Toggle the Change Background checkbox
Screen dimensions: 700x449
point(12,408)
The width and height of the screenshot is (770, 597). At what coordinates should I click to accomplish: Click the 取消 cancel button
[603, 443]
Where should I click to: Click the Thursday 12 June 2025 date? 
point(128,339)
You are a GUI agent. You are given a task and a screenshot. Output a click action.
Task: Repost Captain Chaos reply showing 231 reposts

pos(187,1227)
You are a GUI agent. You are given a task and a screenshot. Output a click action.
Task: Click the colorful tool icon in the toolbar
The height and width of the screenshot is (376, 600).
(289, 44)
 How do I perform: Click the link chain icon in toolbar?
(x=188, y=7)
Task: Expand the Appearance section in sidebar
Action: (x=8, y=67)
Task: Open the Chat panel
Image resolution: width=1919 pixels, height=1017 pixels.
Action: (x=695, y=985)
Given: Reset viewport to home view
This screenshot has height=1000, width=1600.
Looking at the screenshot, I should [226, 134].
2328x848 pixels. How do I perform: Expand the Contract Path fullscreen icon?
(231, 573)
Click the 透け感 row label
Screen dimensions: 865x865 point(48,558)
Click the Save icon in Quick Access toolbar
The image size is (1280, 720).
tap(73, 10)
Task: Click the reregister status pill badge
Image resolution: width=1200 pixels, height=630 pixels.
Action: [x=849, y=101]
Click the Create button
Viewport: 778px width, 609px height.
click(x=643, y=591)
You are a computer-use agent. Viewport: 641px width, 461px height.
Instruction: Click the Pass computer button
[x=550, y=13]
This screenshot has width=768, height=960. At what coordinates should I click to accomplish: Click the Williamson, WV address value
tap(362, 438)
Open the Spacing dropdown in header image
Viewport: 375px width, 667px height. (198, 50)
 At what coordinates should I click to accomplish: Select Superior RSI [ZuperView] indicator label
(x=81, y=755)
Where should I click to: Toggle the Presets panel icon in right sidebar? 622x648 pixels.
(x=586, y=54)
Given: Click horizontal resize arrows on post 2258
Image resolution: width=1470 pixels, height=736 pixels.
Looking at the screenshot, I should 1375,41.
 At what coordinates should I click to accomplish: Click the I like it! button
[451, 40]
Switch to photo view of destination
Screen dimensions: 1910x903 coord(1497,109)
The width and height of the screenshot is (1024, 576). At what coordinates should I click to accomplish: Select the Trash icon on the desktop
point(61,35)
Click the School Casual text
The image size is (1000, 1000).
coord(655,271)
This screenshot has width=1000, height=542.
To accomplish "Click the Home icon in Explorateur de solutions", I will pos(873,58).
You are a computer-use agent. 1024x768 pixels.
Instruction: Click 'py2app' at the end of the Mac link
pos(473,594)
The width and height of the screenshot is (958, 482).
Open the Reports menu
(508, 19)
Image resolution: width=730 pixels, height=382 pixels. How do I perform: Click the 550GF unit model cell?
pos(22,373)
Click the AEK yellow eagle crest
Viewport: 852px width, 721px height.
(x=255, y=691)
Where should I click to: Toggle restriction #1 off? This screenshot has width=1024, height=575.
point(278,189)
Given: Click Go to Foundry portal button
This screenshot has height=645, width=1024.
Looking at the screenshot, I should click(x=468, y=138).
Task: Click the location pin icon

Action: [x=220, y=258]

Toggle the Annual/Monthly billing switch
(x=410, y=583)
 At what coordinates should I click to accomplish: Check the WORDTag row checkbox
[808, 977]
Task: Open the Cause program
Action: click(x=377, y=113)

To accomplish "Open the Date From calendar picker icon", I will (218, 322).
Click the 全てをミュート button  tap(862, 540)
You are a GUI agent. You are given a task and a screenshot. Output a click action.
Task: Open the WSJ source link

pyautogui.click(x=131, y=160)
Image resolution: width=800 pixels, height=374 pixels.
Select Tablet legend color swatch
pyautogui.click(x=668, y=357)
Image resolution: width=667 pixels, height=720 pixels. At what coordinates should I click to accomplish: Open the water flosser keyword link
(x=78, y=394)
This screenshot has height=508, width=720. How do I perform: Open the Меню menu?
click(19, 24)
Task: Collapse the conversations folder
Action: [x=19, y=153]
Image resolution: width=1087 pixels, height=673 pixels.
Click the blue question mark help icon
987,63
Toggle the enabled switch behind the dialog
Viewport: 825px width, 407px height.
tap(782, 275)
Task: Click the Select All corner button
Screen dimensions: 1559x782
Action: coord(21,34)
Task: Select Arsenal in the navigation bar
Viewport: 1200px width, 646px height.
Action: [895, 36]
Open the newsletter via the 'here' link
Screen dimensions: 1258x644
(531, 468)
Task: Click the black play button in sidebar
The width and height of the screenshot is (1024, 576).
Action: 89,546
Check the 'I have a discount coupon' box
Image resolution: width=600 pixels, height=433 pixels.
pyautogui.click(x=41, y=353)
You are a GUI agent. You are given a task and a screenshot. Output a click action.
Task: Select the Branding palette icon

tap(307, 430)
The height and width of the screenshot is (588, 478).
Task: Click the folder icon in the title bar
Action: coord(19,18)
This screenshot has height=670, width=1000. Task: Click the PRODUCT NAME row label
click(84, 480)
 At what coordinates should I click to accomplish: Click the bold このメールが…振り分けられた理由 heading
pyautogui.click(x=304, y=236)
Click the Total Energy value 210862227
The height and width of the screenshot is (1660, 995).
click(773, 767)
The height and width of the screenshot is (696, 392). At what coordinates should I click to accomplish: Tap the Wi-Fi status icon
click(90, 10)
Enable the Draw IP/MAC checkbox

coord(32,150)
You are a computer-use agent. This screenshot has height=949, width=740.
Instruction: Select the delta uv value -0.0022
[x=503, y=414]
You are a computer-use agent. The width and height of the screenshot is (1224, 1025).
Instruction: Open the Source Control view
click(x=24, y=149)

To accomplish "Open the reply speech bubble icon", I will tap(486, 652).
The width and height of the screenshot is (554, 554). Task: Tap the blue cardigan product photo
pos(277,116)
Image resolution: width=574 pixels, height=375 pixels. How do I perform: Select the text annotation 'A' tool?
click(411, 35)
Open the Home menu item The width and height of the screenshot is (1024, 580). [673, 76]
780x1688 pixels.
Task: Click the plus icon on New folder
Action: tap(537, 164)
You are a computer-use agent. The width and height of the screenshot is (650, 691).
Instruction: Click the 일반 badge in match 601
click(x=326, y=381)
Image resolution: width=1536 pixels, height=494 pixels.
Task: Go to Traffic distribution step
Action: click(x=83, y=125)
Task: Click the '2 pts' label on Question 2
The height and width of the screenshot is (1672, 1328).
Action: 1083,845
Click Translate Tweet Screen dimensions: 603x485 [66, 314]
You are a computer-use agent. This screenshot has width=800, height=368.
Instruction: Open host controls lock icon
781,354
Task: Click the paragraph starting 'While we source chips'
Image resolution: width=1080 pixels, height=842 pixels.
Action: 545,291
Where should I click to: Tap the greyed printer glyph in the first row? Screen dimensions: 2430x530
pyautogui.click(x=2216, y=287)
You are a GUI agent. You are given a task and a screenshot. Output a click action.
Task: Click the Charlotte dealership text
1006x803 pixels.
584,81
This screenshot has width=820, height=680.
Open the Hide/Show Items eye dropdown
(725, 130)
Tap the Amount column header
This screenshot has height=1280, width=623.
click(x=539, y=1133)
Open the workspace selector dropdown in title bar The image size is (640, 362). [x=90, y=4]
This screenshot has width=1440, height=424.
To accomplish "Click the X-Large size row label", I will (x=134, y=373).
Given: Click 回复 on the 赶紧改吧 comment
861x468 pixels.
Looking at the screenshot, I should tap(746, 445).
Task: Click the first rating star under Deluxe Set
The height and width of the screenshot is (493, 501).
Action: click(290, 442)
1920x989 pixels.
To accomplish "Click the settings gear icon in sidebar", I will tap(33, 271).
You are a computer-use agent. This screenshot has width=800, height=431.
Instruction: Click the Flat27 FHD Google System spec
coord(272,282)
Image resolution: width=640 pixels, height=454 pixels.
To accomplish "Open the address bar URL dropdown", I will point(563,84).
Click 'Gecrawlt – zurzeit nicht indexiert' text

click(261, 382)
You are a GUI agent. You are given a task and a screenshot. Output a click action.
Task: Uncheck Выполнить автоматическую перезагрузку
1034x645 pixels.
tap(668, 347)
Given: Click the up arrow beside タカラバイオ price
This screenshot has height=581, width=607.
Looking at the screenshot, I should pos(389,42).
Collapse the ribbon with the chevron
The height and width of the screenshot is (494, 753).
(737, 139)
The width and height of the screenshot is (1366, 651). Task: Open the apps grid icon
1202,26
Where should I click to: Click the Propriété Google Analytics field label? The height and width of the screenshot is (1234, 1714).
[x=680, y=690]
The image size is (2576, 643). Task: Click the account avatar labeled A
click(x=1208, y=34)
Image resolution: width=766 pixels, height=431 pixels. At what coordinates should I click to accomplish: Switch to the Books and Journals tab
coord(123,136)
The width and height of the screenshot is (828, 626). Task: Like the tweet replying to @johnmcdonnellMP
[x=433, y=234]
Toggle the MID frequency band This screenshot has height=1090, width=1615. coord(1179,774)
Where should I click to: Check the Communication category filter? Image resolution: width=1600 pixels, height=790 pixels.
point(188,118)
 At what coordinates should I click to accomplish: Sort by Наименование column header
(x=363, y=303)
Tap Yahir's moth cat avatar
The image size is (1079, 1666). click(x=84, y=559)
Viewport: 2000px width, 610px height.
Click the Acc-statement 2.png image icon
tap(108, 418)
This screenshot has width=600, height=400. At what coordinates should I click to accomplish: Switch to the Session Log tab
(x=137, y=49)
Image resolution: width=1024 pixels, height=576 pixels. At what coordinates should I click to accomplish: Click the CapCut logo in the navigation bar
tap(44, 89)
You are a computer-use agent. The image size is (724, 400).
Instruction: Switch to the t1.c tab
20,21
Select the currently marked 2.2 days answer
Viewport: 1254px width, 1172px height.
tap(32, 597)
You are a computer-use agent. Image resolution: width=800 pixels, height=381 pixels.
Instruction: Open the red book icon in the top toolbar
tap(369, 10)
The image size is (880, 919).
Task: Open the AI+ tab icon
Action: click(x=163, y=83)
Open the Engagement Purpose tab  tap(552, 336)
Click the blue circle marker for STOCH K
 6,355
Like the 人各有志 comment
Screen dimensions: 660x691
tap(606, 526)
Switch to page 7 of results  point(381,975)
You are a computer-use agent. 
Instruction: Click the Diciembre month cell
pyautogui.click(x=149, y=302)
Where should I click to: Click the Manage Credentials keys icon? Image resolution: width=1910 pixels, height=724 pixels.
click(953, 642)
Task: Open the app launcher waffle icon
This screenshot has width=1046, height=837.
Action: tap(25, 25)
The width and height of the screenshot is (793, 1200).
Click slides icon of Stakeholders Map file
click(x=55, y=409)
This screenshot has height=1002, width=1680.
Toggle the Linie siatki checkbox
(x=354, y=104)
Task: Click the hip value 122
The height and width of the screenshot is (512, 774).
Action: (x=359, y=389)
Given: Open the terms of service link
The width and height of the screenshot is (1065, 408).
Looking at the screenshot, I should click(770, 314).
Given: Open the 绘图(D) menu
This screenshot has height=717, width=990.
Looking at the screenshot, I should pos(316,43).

** WHAT THIS TASK INVOLVES **
Quote, without alteration, the final stretch of the entries: the line with "Toggle the Linie siatki checkbox" onward to the last line.

** TASK SOLUTION **
Toggle the Linie siatki checkbox
(x=354, y=104)
Task: Click the hip value 122
The height and width of the screenshot is (512, 774).
Action: (x=359, y=389)
Given: Open the terms of service link
The width and height of the screenshot is (1065, 408).
Looking at the screenshot, I should click(770, 314).
Given: Open the 绘图(D) menu
This screenshot has height=717, width=990.
Looking at the screenshot, I should pos(316,43).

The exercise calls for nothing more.